In 2017, ATT also became involved in professional wrestling, and its fighters appeared as part of the American Top Team stable in events of Impact Wrestling, Major League Wrestling and All Elite Wrestling.

== History ==

Dan Lambert founded American Top Team in 2001. He became friends with Florida-based BJJ instructor and MMA fighter Marcus "Conan" Silveira and both were soon joined by Marcelo Silveira and Ricardo Libório, one of the co-founders of Brazilian Top Team. All three Brazilian masters were former BTT and Carlson Gracie black belts. Their vision was to build a world-class training facility where MMA fighters could get all of their training under one roof, similar to the Brazilian Top Team. Although they shared founders and similar names, the ATT would not be the American branch of the BTT, but a new camp entirely. A businessman by trade and Brazilian jiu-jitsu enthusiast, Lambert oversaw American Top Team as it became one of the top MMA training facilities and martial arts academies in the world. Headquartered in Coconut Creek, Florida, American Top Team has produced numerous MMA world champions and highly notable competitors.

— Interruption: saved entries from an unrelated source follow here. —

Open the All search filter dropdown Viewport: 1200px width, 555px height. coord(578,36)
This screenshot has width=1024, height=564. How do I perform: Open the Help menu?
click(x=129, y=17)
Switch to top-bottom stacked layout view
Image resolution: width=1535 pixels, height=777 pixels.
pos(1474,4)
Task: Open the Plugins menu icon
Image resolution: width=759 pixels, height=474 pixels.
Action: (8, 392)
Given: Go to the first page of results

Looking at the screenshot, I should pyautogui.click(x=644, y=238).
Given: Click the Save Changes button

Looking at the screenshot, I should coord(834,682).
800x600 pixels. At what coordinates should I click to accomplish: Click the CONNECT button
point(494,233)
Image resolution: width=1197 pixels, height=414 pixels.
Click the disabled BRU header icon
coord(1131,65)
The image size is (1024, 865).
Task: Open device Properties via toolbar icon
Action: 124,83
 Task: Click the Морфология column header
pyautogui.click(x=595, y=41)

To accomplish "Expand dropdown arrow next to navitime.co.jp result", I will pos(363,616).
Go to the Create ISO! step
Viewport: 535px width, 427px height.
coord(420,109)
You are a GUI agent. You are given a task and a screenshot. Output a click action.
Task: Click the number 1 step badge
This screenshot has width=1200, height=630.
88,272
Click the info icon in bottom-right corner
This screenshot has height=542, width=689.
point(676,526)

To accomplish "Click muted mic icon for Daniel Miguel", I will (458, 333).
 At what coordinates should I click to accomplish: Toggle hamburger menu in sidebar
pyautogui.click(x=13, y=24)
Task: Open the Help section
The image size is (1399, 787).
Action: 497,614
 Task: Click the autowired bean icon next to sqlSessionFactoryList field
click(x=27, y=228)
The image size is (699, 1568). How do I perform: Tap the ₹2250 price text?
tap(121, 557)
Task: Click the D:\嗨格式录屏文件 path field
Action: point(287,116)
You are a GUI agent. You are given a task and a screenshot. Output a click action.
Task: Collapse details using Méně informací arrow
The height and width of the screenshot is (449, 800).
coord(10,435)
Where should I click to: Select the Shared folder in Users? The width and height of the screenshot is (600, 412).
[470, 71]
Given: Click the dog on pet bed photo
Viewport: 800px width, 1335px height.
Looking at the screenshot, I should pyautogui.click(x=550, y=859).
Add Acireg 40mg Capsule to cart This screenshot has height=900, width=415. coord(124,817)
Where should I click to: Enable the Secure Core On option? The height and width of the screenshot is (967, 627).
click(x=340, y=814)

It is widely considered one of the top MMA facilities in the world, and it won the Best Gym category at the World MMA Awards in 2016, 2017, 2018 and 2019. There are currently over 40 American Top Team affiliates worldwide representing the ATT banner.

In 2021, Lambert and American Top Team started to appear regularly for professional wrestling promotion All Elite Wrestling, allying with Ethan Page and Scorpio Sky, with UFC fighters Andrei Arlovski, Junior Dos Santos, Jorge Masvidal, and Paige VanZant, among others, making appearances. American Top Team had previously made minor appearances in Impact Wrestling in 2017 and 2018 as part of a storyline where ATT fighter and professional wrestler Bobby Lashley quit wrestling (in kayfabe) to focus on his MMA career.

== Notable fighters==

- Yaroslav Amosov
- Andrei Arlovski
- Junior Dos Santos
- Joanna Jędrzejczyk
- Tyron Woodley
- Omari Akhmedov
- Dakota Ditcheva
- Movsar Evloev
- Thiago Alves
- Will Brooks
- Mike Brown
- Roan Carneiro
- Kayla Harrison
- Hayder Hassan
- Kyoji Horiguchi
- Magomed Umalatov
- Jorge Masvidal
- Antonio Carlos Junior
- Bobby Lashley
- Marcus "Buchecha" Almeida
- Bo Nickal
- Muhammed Lawal
- Robbie Lawler
- Douglas Lima
- Magomed Magomedkerimov
- Cole Miller
- Steve Mocco
- Jeff Monson
- Ramazan Kuramagomedov
- Pedro Munhoz
- Amanda Nunes
- Dustin Poirier
- Santiago Ponzinibbio
- Yoel Romero
- Jairzinho Rozenstruik
- Alessio Sakara
- Thiago Santos
- Shahbulat Shamhalaev
- Antônio Silva
- Kimbo Slice
- Glover Teixeira
- Gleison Tibau
- Albert Tumenov
- Gasan Umalatov
- Jussier Formiga
- Renato Moicano
- Mateusz Gamrot
- Scott Askham
- Philipe Lins
- Adriano Moraes
- Alexandre Pantoja
- Danny Sabatello
- Paige VanZant
- Attila Végh
- Dovletdzhan Yagshimuradov
- Johnny Eblen
- Arman Tsarukyan
- Grant Dawson
- Valerie Loureda

== Notable coaches==

- Mike Brown
- Thiago Alves
- Steve Mocco
- Muhammed Lawal

==Awards==
- World MMA Awards
  - 2016 Gym of the Year
  - 2017 Gym of the Year
  - 2018 Gym of the Year
  - 2019 – July 2020 Gym of the Year
  - 2021 Gym of the Year
- Voting period for 2019 awards ran from January 2019 to July 2020 due to the COVID-19 pandemic. Subsequently, the voting period for 2021 awards ran from July 2020 to July 2021.